Book Reviews

Review: Communal Wisdom: A Way of Discernment for a Pilgrim Church

Communal Wisdom: A Way of Discernment for a Pilgrim ChurchCommunal Wisdom: A Way of Discernment for a Pilgrim Church by Brian Msc Gallagher
My rating: 4 of 5 stars

There can be very little doubt that the Catholic Church in Australia in late 2019 has a growing understanding of the practice of discernment. In the lead up to the Church’s Plenary Council in 2020, the process of discernment has been central to preparations for this unique opportunity in the life of the Australian Church.

The term ‘discernment’ should also be no stranger to anyone who has followed the unfolding of the pontificate of Pope Francis. It features in many of his writings and, as a Jesuit, has been part of his spiritual, pastoral and theological life for many years. To expect anything else would be fundamentally to misunderstand who Pope Francis is.

In a revised and expanded edition of his work, Communal Wisdom, Brian Gallagher draws on his own studies in the practice of individual discernment and his own extensive experience as a facilitator of group discernment. In doing so, he lays before the reader a process of communal discernment that he has developed in collaboration with Sue Richardson, the name of which gives the book its title.

To be sure, this is not a one-size-fits-all approach to the task of communal discernment and thus communal decision making. It is, however, a guide that would assist any group – parish, religious community, sub-parish group – to take a more deliberate approach to the task of listening to what God is asking of them. The approach outlined in Communal Wisdom would be a good place from which to start the practice of giving more attention to a wise, Spirit-inspired, and communal approach to decision making, particularly in light of the issues now facing the Australian Church and in the lead up to the Plenary Council 2020.
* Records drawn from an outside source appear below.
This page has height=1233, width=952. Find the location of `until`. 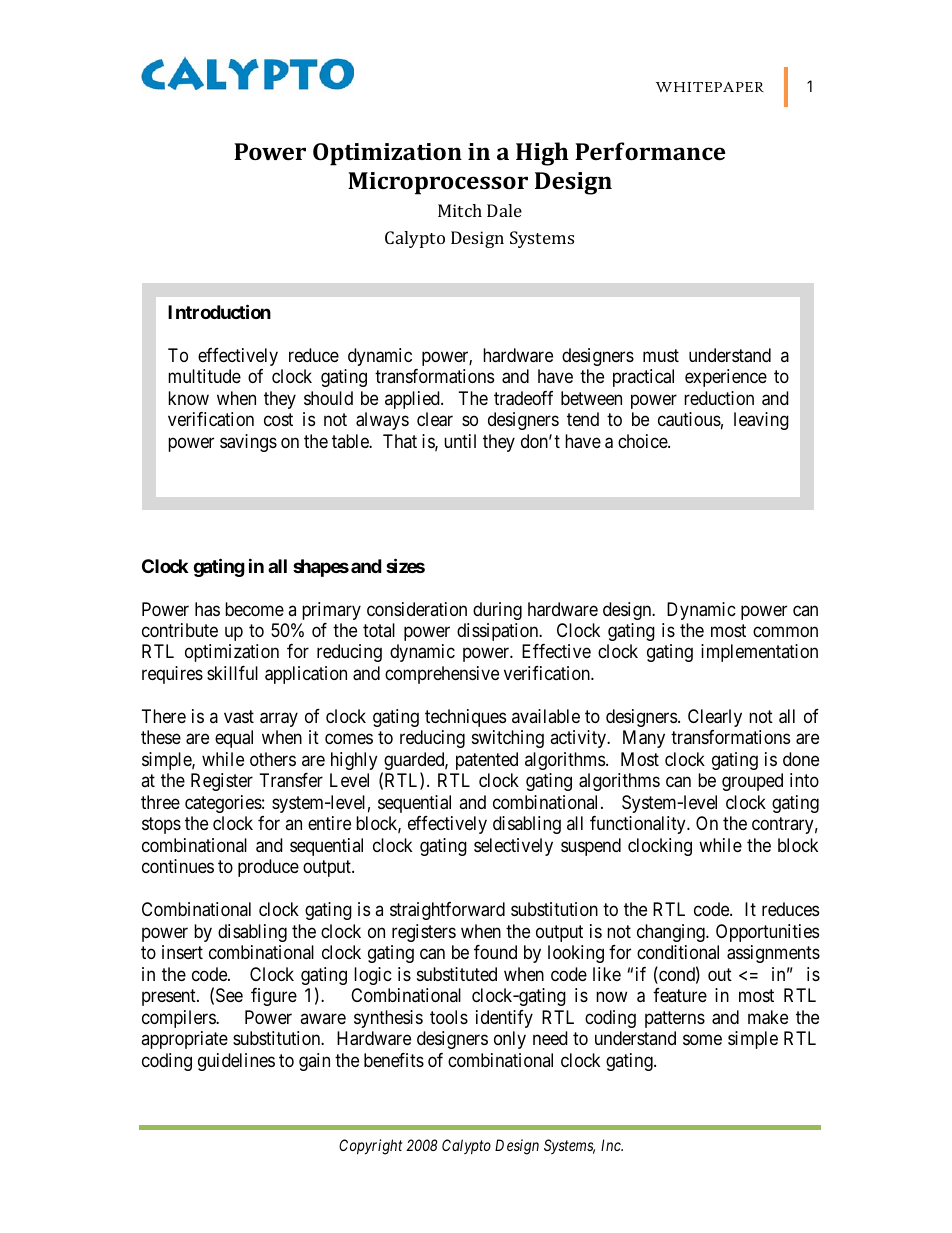

until is located at coordinates (460, 441).
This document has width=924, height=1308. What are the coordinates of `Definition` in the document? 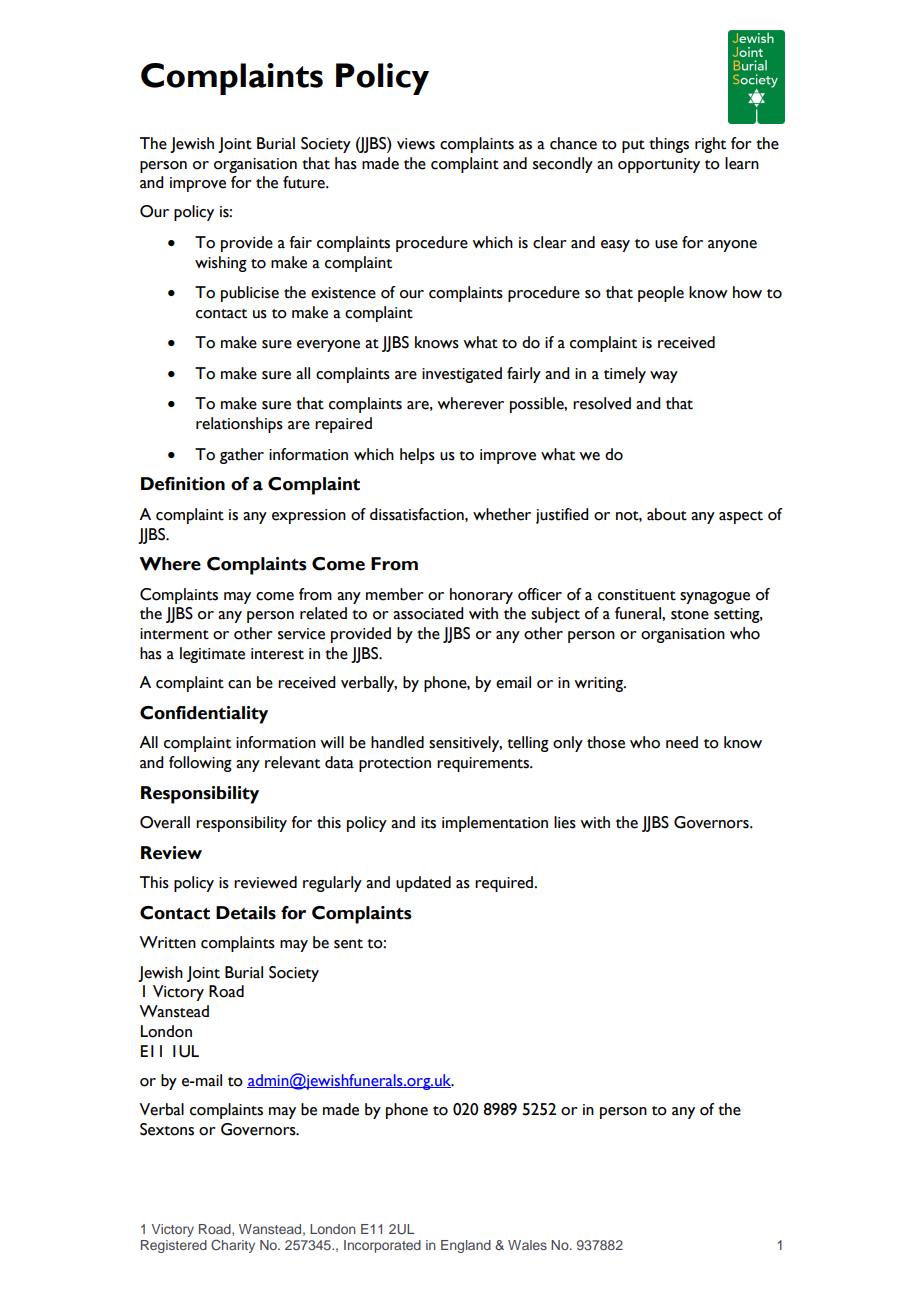 It's located at (183, 484).
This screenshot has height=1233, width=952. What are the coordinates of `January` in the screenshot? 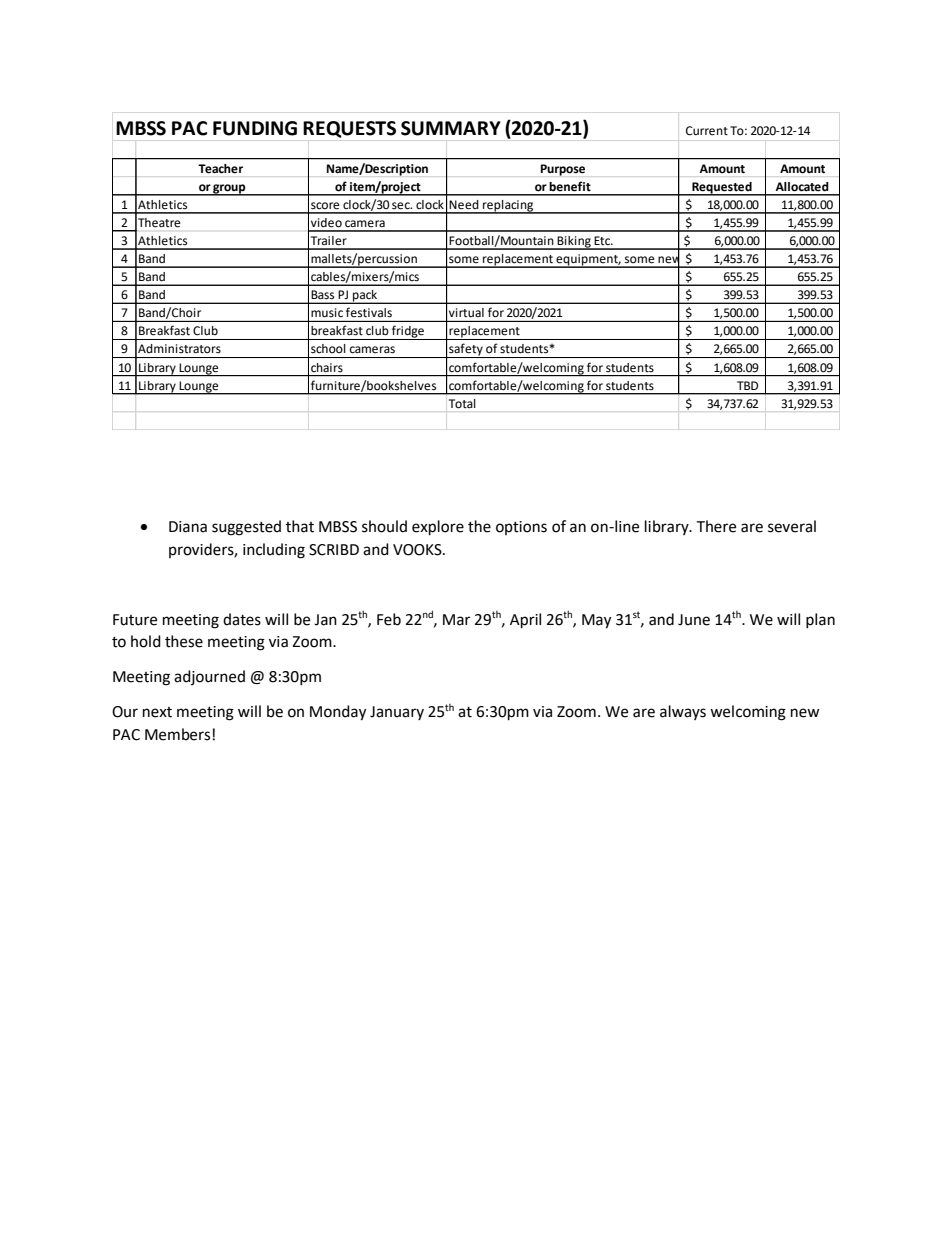 It's located at (397, 713).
Given the way in which many dioceses, and one assumes parishes within those dioceses, are taking the opportunity of the Plenary Council to undertake similar processes in preparation for the Plenary Council or alongside the Plenary Council, there will be an increasing need for people to prepare themselves for the primary task of listening – to the Spirit, to each other – that lies at the heart of the Plenary Council and associated processes. Starting with an understanding of the practice outlined in Communal Wisdom would be helpful and beneficial to the success of the task that lays before us.